Musicians take a selfie in the snow between rehearsals at Winter LyricaFest
Between rehearsals at Winter LyricaFest. Photo: Laurence Vittes.

A more all-encompassing form of the classical music chamber camp lies down the Danish coast from Copenhagen where Jacob Shaw’s Scandinavian Cello School has grown since its founding in 2016 into a year-round model of cultural self-sustainability—with its own garden and chickens and pigs—where cellists, ensembles, and occasionally artists of other disciplines visit for a weekend or longer to take advantage of the musical coaching Shaw offers. They also draw on his marketing advice (he recently packaged recordings by violist da gamba Maddalena Del Gobbo for DG). The weekend of June 24, it was the young Danish Novo Quartet preparing for the Concours de Génève in October. They played Mozart, Haydn, and Bartók at the Stevns Klint UNESCO World Heritage Site and gave outreach concerts at two senior facilities. There was also lots of food and fun, including a boat trip to the Stevns Klint cliffs after which they whipped out their instruments for an impromptu performance at the village of Lund on a magical midsummer night. Tall and red-haired, Shaw has transformed himself into a sort of Viking, embraced by the small rural community which now has become a summer and weekend home for some of Copenhagen’s musical elite.

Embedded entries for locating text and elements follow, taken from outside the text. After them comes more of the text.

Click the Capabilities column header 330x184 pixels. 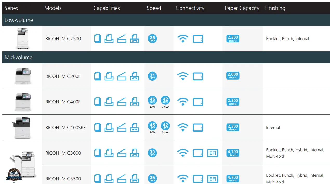click(107, 8)
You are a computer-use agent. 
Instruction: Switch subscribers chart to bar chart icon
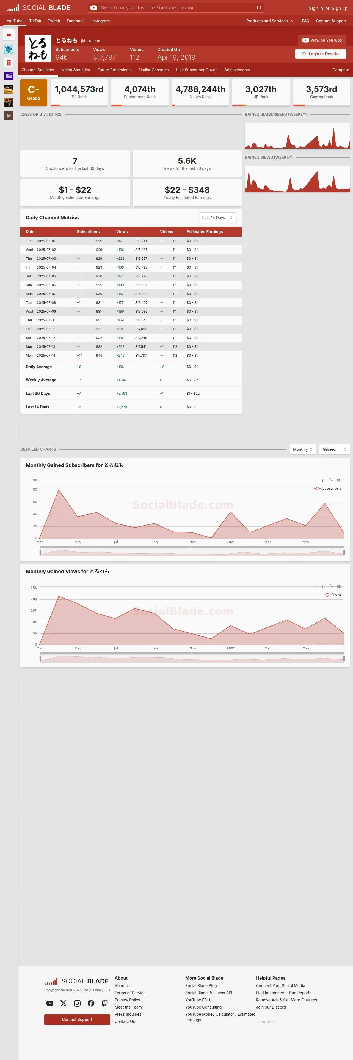click(x=339, y=480)
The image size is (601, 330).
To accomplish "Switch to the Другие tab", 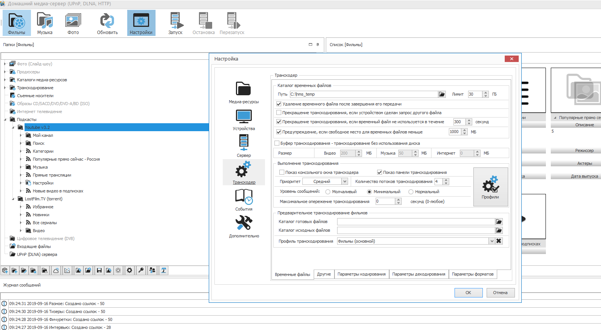I will 324,274.
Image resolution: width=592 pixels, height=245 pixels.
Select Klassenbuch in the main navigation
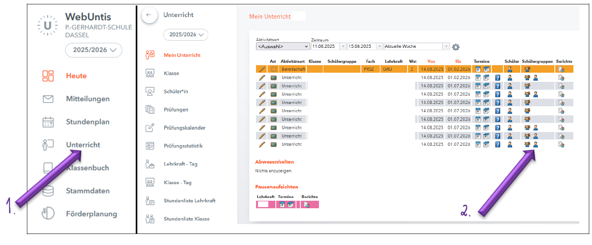click(x=87, y=168)
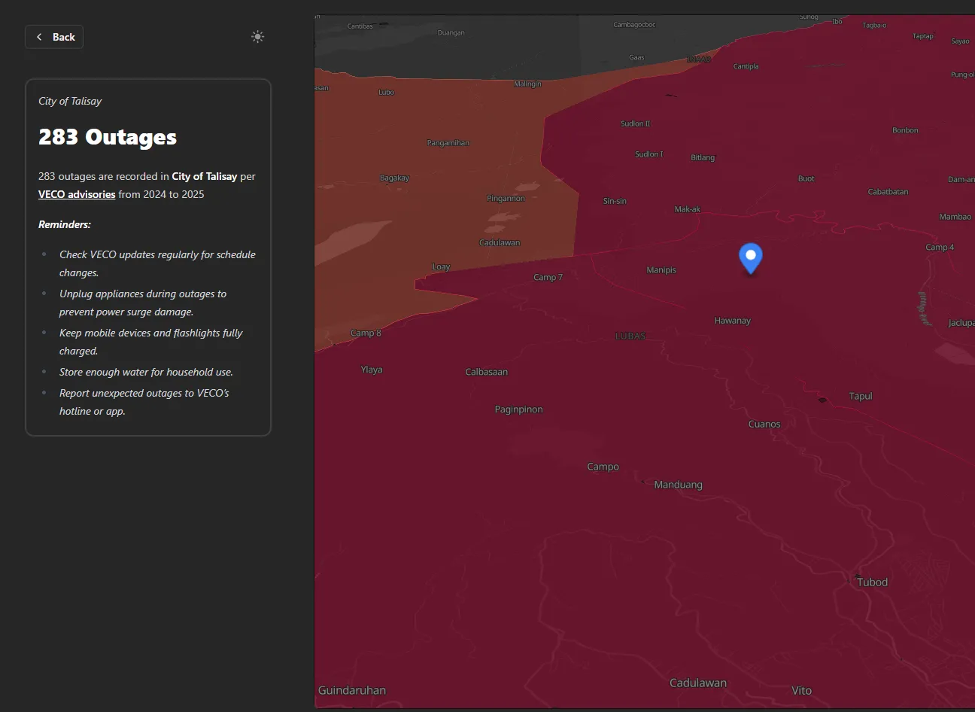Viewport: 975px width, 712px height.
Task: Select Sudlon II on the map
Action: tap(635, 123)
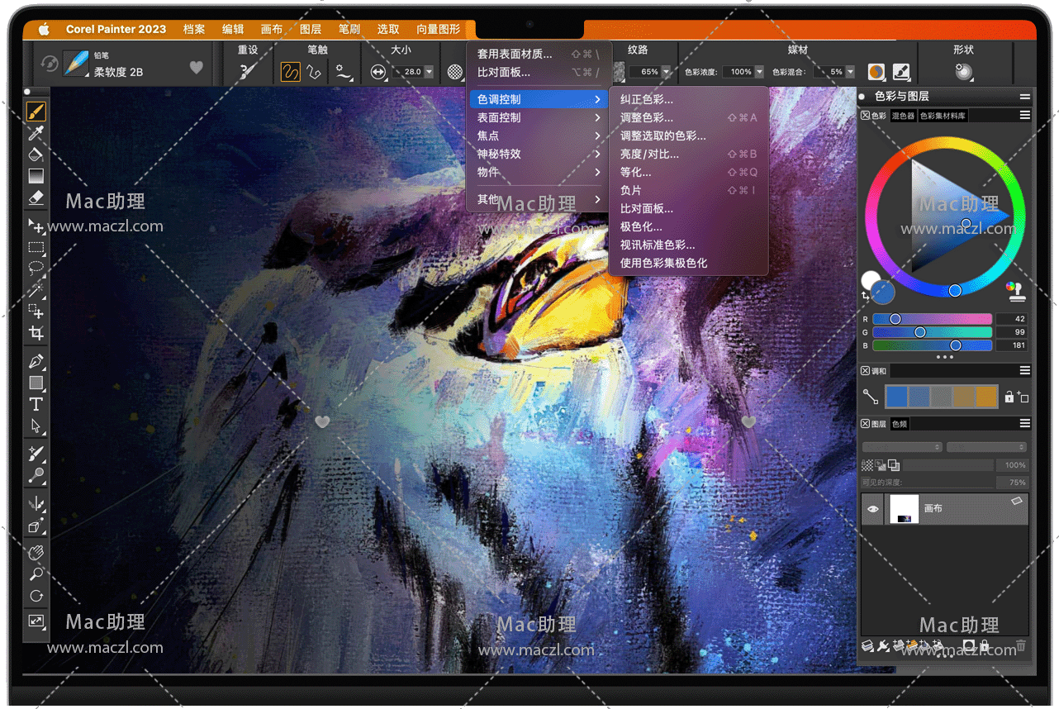The width and height of the screenshot is (1059, 709).
Task: Expand the 表面控制 submenu
Action: 537,117
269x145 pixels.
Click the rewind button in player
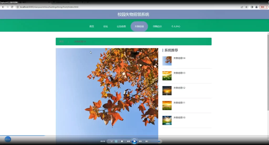coord(128,141)
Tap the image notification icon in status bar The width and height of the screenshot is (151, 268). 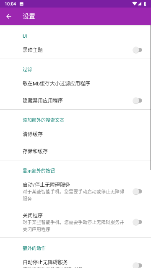click(x=21, y=4)
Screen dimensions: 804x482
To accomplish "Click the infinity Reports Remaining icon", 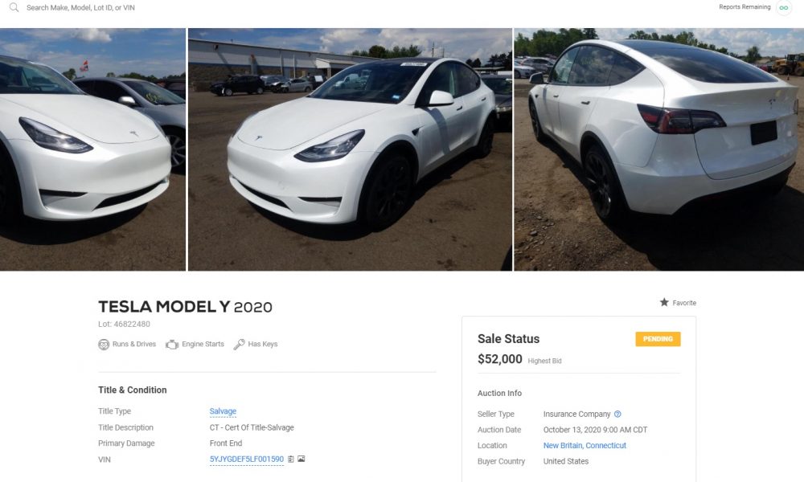I will [x=783, y=8].
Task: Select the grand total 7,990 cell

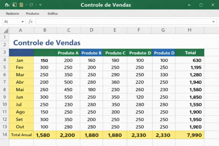Action: [x=190, y=135]
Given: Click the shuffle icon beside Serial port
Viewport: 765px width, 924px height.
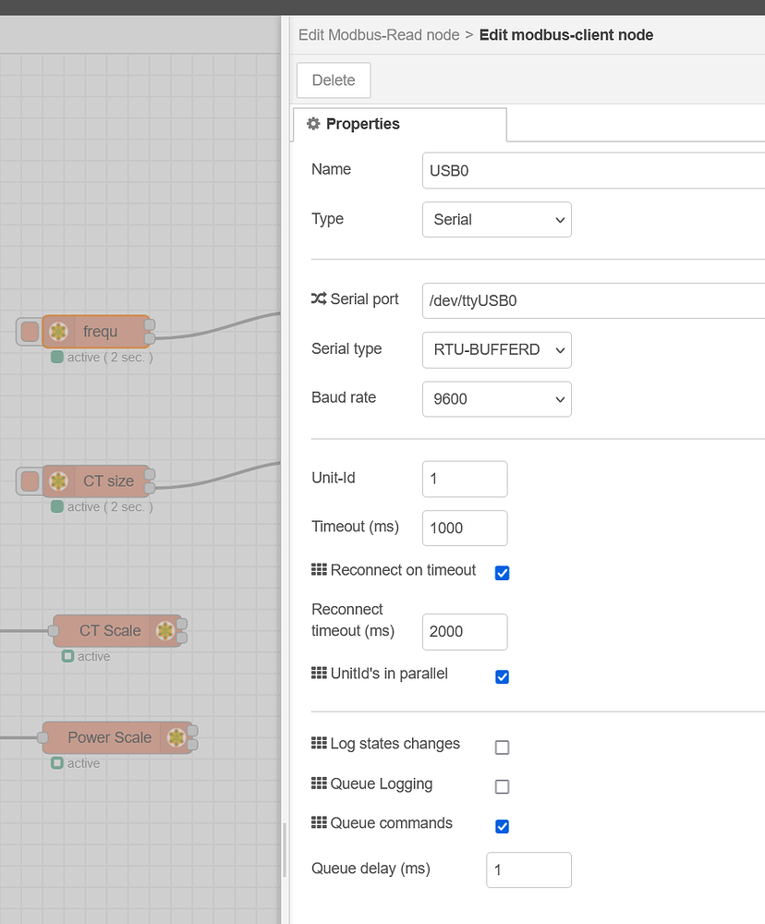Looking at the screenshot, I should [321, 298].
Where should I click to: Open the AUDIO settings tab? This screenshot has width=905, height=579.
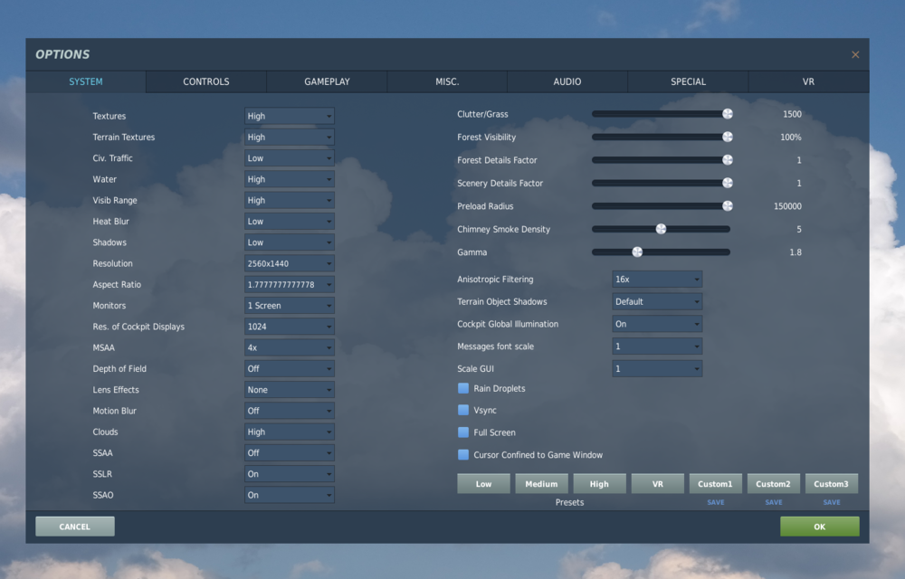pos(567,81)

These four programs empower their students with meaningful coaching and connection to help them navigate a professional career, and these kinds of opportunities are on the rise. For example, the Edinburgh International Festival offered five international preprofessional-level string players the opportunity to study and perform Mendelssohn’s Octet on August 10 with Stefan Jackiw, Jessica Bodner, and Sterling Elliott. Chosen by festival director Nicola Benedetti through open audition, the five players enjoyed full tuition, including travel and accommodations. With this kind of support available to budding chamber musicians, the future of classical music looks bright indeed.